Project Risk Management at Urban Development Corporation of Trinidad and Tobago (UDECOTT) Case Study
'Trinidad and Tobago is a twin island separated by water. Tobago is one of the countries in the Caribbean which get most of their revenue from tourism. The government in charge of Tobago is 'The Tobago House of Assembly' and they have decided to improve tourism and in addition assist self-employed citizens in Tobago. This project was to renovate the Scarborough Esplanade by putting up a stage for cultural events and huts were vendors can sell their goods, for example, craft. The main stakeholder in this project was Urban Development Corporation of Trinidad and Tobago Limited (UDECOTT). According to the UDECOTT - Scarborough Esplanade, this project began in October 2002 and ended in July 2005.
The Tobago newspaper mentioned when the renovation was completed the booths were leaking due to design faults. The vendors of the booths have been having problems anytime the rains fall in that the water leaks into the booths. To assist the vendors the Tobago House of Assembly made the decision to adjust the rent of the leaking booths. Furthermore according to the Trinidad and Tobago express there was uproar for UDECOTT to improve their managerial skills because of negative feedback from audit checks.'
The aim of this essay is to assess the risk management tools use by Urban Development Corporation of Trinidad and Tobago (UDECOTT). The organisation is owned by the government and is involved with a lot of construction projects in Trinidad and Tobago to accomplish vision 2020. At present there are many complaints about the organisation managerial assessments towards projects. The organisation manages risk management based on International Financial Reporting Standards but the results of projects are unsatisfactory.

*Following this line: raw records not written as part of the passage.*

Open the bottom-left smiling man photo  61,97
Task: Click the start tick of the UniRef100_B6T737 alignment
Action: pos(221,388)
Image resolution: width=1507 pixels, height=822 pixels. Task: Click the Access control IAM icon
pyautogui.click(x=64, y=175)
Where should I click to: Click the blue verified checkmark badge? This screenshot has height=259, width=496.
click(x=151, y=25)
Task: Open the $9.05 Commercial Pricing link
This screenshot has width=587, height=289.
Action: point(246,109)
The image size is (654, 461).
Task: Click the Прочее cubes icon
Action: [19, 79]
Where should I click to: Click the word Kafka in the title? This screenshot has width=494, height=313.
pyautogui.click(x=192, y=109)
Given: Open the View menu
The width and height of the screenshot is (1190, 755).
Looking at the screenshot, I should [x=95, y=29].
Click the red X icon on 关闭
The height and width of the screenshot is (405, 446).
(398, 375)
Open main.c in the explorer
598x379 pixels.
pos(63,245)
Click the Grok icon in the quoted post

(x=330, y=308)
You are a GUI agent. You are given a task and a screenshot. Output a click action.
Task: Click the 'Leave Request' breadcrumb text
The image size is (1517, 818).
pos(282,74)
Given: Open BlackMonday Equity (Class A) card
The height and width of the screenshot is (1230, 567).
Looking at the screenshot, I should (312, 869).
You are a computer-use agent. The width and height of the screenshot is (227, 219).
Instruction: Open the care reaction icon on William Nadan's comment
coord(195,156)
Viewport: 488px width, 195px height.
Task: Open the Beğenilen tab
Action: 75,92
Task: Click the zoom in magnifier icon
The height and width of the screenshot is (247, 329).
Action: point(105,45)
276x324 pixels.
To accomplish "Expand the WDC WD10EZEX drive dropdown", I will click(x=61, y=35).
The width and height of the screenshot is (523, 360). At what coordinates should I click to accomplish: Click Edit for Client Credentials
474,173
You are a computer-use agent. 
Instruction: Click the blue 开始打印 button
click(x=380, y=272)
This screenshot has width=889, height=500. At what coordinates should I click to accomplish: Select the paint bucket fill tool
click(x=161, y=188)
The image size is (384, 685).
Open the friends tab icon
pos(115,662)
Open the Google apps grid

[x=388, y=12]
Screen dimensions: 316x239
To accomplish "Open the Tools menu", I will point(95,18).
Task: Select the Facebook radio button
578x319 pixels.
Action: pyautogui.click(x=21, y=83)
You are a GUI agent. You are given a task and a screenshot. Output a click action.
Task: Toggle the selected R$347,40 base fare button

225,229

This occurs as a result of a vast number of reasons, for example, the organisation is focuses risk management on the financial aspects of the organisation's projects, but risk management involves all parts of the project until completion. This essay aims to discuss the organisation's use of risk management and comparing these methods to risk management tools, techniques, and models used in organisations worldwide. Furthermore, the essay highlights the organisation's strengths and weaknesses using the SHAMPU framework.
A risk is a degree of uncertainty which occurs during the life cycle of a project, this risk can be an opportunity or threat. Risk management is an endless process conducted within any project. Once this process is done properly from the beginning to the end of the project the organisation will be able to identify risk as soon as they arise, therefore, reducing or avoiding the high risk factors. Kerzner mentioned that every risk management process is different because it depends on the complexity or size of the project.
Performance of UDECOTT risk management
Young 2007 mentioned, the risk management cycle or process is a repeated process or cycle involved in any project. According to UDECOTT annual report 2006 (25 financial risk management) the organisation risk management is focused on uncertainty of their financial markets. UDECOTT financial risk management is done in accordance with International Financial Reporting Standards (IFRS). In addition, they seek to diminish negative effects on their financial achievement, where they take into consideration credit rate risk, interest rate risk, currency risk and liquidity risk. The organisation concentrates on the financial area because they use foreign currency and sometimes there is fluctuation in the interest rate which can lead to losses.
The annual report 2006 also mentions the sensitivity analysis to market risk. According to Smith and others 2006 sensitivity analysis is able to highlight the most important areas within a project, but the disadvantage of this method is that it cannot give the overall cost of the project. Furthermore in relation to the annual report 2006 (auditor's responsibility) the organisation's external auditors PricewaterhouseCoopers also performs a risk assessment on materials in the financial statement to avoid fraud and error. The organisation is right to take into consideration the financial aspect of their projects but they are leaving out other important aspects for example, environment, technical, human, societal, commercial, financial and operation. As a result, the project had the leakage problems.
Comparison to risk management tools
According to UDECOTT annual report 2006 the risk management tool in which they have considered is the quantitative risk analysis in which they use the sensitivity analysis in their risk market. Seeing risk from inside states that sensitivity analysis is done by having one variable while the other remains constant. Smith and other mentioned that this tool is used to distinguish variables which are delicate in the project. Once the tool is used properly management can put corrective measure in place to address the risk identified. After comparing this tool and the use of it by the organisation they could have used it more extensively, meaning they can also use this tool for other areas of the project not just financial management. See appendix A for sensitivity analysis diagram with variables which can occur within the project.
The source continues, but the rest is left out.